Golf is a game of streaks. On the upside, players go through times when the hole looks like a canyon that you couldn’t miss with your eyes closed, and the swing feels as natural and routine as a stroll around the block. Those are the times when players see the blades of grass where they want their shots to land; where their minds are crisp and clear, a fortress where nary a negative thought may pass; where their ability to strike a shot in the center of the clubface seems as easy as slapping yourself on the thigh.

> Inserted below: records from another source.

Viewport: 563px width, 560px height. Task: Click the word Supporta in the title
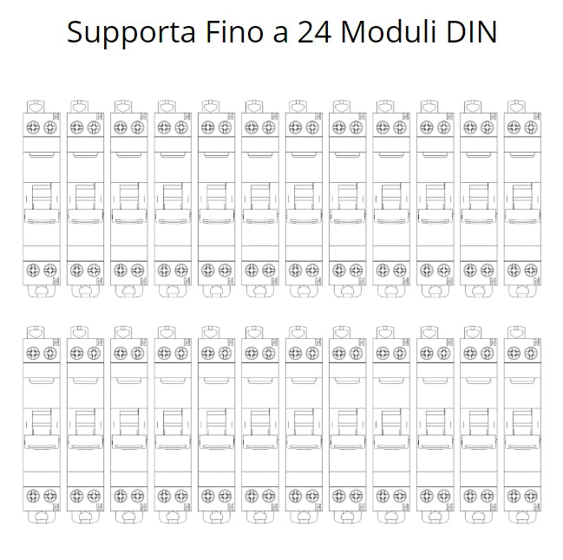pos(131,33)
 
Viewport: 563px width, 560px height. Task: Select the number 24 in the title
pos(314,32)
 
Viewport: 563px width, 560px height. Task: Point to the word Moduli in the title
pos(389,31)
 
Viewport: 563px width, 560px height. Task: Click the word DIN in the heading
pos(471,32)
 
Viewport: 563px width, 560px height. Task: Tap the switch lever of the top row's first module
pos(42,204)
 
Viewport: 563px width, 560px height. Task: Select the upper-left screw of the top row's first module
pos(33,127)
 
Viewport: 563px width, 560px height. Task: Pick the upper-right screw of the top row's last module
pos(531,127)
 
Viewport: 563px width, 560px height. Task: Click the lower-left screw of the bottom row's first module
pos(33,496)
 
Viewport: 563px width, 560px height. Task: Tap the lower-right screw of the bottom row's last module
pos(531,496)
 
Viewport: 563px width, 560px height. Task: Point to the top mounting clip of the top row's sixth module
pos(254,107)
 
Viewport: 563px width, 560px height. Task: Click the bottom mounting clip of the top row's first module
pos(42,291)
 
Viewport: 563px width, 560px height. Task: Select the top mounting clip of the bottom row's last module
pos(517,332)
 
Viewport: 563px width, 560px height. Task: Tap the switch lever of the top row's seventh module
pos(304,204)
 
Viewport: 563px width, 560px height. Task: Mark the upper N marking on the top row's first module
pos(56,116)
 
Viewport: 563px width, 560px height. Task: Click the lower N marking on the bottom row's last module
pos(537,506)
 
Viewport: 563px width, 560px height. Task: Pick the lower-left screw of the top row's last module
pos(514,270)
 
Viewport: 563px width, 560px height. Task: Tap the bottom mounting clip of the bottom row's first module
pos(42,517)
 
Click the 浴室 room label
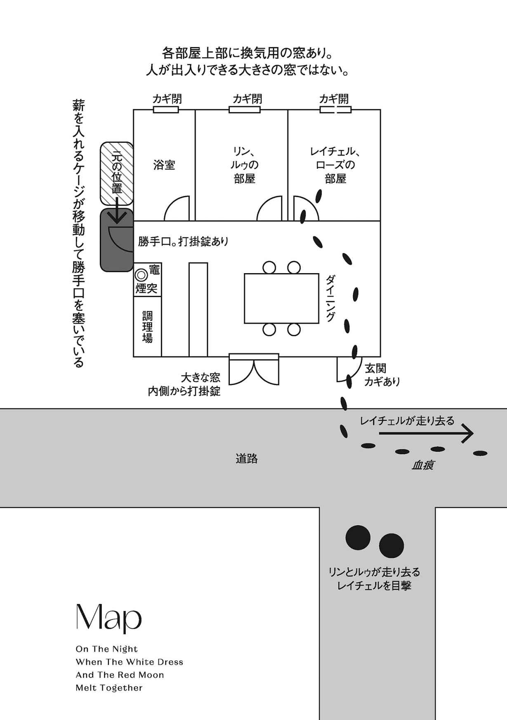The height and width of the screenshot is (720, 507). tap(164, 165)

Then, one day, just as quickly as the feelings have come, they’re gone, vanished like the puff of smoke in a summer breeze. The hole that once looked like a cavern appears as small as a thimble, and the swing that felt so free and effortless just a few days before is now more complicated than calculus. Target lines blur and the mind becomes a jumbled mess of swing thoughts and anxiety.

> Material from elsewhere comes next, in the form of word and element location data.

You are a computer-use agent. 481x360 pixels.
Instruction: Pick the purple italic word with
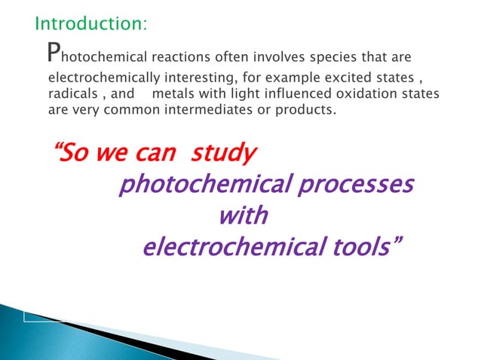tap(242, 216)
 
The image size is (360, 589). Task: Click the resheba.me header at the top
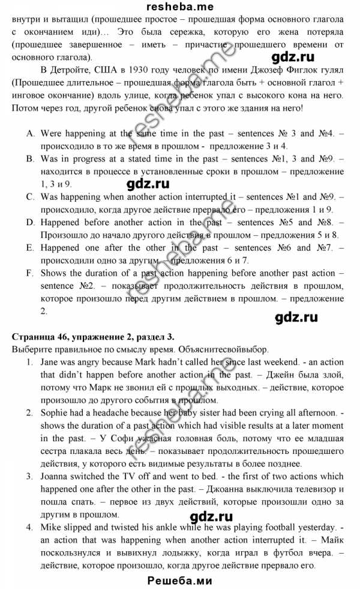pos(179,5)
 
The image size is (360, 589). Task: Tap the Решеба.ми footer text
pos(179,581)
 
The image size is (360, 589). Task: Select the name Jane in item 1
pos(50,363)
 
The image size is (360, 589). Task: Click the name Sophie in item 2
pos(54,413)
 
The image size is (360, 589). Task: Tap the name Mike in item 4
pos(50,527)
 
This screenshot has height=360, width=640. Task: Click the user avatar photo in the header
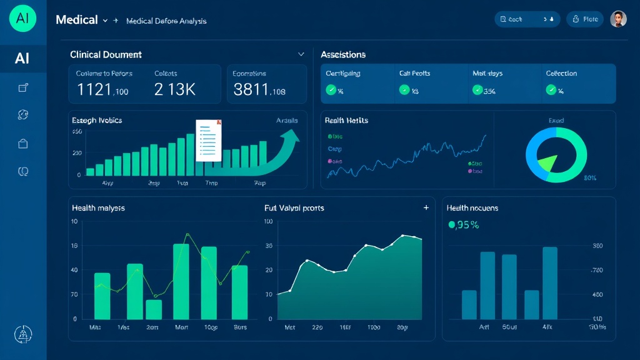click(x=618, y=19)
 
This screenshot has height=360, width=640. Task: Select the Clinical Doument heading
click(x=106, y=54)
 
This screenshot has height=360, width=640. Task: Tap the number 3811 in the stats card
click(x=251, y=90)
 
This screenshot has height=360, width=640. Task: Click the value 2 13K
click(x=174, y=90)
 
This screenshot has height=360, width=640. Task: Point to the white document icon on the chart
click(x=209, y=141)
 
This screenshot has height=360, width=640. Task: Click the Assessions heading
click(x=343, y=54)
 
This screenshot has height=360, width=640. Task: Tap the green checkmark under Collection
click(x=551, y=90)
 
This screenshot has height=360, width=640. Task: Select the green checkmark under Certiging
click(x=331, y=90)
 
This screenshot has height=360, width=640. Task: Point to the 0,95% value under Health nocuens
click(x=464, y=225)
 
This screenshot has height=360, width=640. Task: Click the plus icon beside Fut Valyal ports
click(x=426, y=208)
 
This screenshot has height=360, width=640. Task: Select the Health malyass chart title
click(x=98, y=208)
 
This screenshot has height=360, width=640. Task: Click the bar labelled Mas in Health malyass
click(x=102, y=296)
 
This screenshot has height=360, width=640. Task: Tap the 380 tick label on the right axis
click(x=597, y=246)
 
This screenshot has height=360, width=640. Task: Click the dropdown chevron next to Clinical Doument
click(x=301, y=54)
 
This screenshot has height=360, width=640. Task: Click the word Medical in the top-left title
click(x=77, y=19)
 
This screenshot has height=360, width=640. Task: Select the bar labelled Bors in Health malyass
click(x=240, y=292)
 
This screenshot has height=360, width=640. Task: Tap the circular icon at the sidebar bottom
click(x=23, y=335)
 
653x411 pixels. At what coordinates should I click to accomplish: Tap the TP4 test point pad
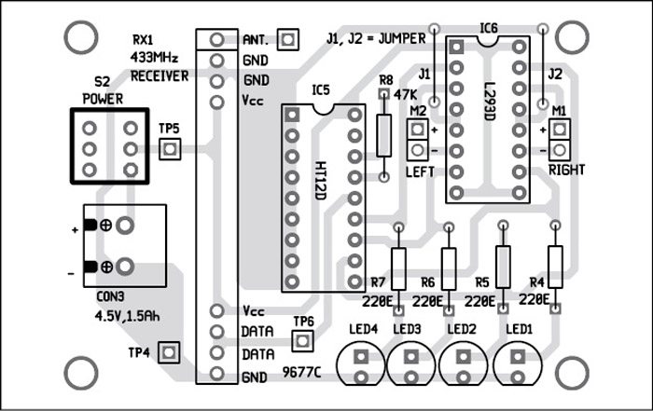pyautogui.click(x=169, y=352)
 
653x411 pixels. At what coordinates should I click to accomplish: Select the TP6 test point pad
pyautogui.click(x=301, y=341)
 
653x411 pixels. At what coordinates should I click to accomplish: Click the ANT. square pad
pyautogui.click(x=287, y=39)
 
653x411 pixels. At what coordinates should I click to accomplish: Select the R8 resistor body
pyautogui.click(x=382, y=135)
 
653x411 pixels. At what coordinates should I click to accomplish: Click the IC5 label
pyautogui.click(x=321, y=90)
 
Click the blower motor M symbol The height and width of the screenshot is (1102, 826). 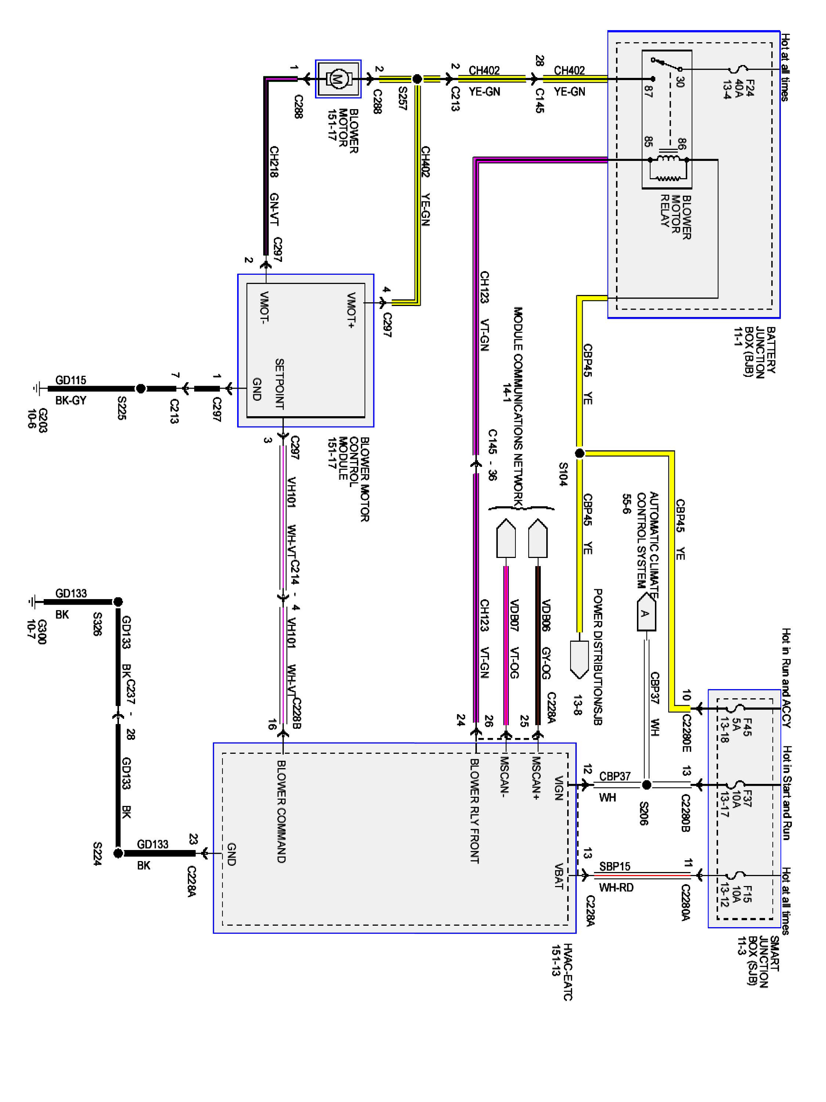(338, 79)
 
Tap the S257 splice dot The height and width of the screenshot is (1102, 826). (417, 79)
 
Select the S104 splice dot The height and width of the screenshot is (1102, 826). (579, 453)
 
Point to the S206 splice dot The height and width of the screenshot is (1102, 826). (646, 785)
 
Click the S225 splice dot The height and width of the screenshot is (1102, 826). (141, 389)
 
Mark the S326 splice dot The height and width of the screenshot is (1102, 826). (118, 602)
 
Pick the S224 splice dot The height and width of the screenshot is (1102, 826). (118, 853)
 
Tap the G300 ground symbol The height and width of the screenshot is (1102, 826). (32, 602)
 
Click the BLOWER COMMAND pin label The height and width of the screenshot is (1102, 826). (281, 812)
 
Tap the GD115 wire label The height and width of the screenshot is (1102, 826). (71, 380)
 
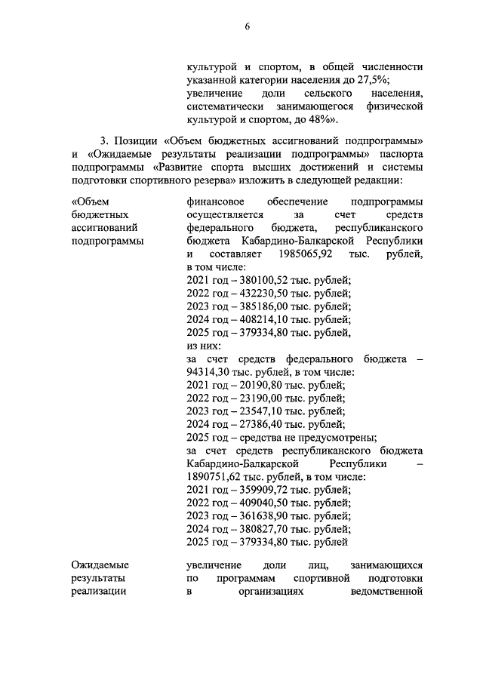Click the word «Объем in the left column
[90, 202]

As Butch Harmon put it, “There’s only one truism in golf: no matter how you’re playing, it will change. If you’re playing bad, keep working at it, and you will turn it around, and if you’re playing good enjoy it while it lasts, because it’s eventually going away.”
That’s why players try to peak for majors. It’s hard to turn it on the Monday of major championship week when you’ve been on the bad side of a streak coming in. There are exceptions, certainly. But with the first major, the Chevron Championship, just a couple of weeks away, it’s good to see a player like Nanna Koerstz Madsen riding a wave and realizing her potential, finding the winners circle for the first time at the Honda LPGA Thailand.

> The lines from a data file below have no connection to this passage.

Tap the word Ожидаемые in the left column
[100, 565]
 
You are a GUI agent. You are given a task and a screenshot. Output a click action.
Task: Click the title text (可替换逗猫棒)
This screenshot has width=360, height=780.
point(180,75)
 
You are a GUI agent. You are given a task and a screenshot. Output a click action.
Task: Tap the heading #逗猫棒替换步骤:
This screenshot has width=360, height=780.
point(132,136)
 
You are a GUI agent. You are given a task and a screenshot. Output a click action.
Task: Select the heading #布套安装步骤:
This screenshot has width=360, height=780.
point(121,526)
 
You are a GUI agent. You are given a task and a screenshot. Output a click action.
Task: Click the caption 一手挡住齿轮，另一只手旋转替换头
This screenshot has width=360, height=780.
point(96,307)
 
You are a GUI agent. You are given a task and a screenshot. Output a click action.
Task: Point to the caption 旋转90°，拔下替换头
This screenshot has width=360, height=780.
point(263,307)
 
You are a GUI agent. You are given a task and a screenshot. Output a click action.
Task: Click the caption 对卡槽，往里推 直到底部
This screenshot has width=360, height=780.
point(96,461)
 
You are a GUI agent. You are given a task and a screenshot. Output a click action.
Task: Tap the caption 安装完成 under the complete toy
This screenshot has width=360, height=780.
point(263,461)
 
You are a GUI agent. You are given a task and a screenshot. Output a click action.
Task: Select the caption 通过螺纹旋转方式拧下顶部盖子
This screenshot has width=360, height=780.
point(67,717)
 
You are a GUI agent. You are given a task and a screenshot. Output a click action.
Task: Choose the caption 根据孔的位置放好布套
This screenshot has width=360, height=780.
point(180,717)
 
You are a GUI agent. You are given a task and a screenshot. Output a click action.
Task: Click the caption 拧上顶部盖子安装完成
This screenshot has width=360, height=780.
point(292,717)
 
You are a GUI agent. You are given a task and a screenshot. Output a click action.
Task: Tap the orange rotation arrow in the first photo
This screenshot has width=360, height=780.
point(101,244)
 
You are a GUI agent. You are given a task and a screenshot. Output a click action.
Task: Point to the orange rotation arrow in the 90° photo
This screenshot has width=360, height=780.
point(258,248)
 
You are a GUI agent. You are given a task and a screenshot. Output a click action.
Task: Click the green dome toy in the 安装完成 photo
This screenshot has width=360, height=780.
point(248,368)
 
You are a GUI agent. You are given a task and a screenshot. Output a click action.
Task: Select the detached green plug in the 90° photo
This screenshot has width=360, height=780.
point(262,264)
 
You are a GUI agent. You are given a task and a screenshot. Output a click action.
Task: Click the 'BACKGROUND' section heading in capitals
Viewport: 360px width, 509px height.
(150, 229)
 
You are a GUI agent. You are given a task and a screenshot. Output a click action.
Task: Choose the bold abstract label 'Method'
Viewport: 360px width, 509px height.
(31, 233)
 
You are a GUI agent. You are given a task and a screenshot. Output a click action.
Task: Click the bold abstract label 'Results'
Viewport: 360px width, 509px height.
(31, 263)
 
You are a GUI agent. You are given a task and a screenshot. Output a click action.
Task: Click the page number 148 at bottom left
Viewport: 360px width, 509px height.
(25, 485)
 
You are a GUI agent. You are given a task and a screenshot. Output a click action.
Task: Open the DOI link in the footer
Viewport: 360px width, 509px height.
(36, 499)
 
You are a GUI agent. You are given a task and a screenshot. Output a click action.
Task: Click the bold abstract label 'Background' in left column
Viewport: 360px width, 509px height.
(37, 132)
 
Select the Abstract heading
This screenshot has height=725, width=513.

She is the first Danish winner on the LPGA Tour, a breakthrough that she described as a “dream come true.” But there are no Danish major champions. Thomas Bjørn came close. He was runner up twice at the Open Championship, once when Tiger Woods ran away with the Claret Jug at St Andrews in 2000 and again in 2003 at Royal St. George’s. Bjørn led late into the final round that year before conditions turned sour and Ben Curtis stole the show. Bjørn also finished runner up at the 2005 PGA Championship at Baltusrol when Phil Mickelson hit a flop shot to a foot on the final hole to win.
So, what would it mean for Koerstz Madsen, at age 27, to capture a major title? For starters, it would be retribution, a thumb in the eyes of those who doubted her after the finish she had in the final major of 2021. For any who have forgotten, she was neck and neck with Anna Nordqvist at the AIG Women’s Open at Carnoustie until the final hole at the famed course – the one that proved to be Jean van de Velde’s downfall in 1999 – claimed another victim. Koertz Madsen hit a shank from a greenside bunker and finished with a double bogey.
Now, Koerstz Madsen, who was a three-time winner on the Epson Tour, has fired rounds in the sixties in nine of her last 11 LPGA Tour rounds and hasn’t finished outside the top-20 in an event since the first of February.
Throw in the fact that she is long, straight, has a great putting stroke and a fearless (if not sometimes fiery) demeanor, and you would have to like her chances on the Dinah Shore Tournament Course at Million Hills.
“I’m sure there will be more to come,” she said after the win in Thailand.
Perhaps sooner rather than later. Golf is, after all, a game of streaks.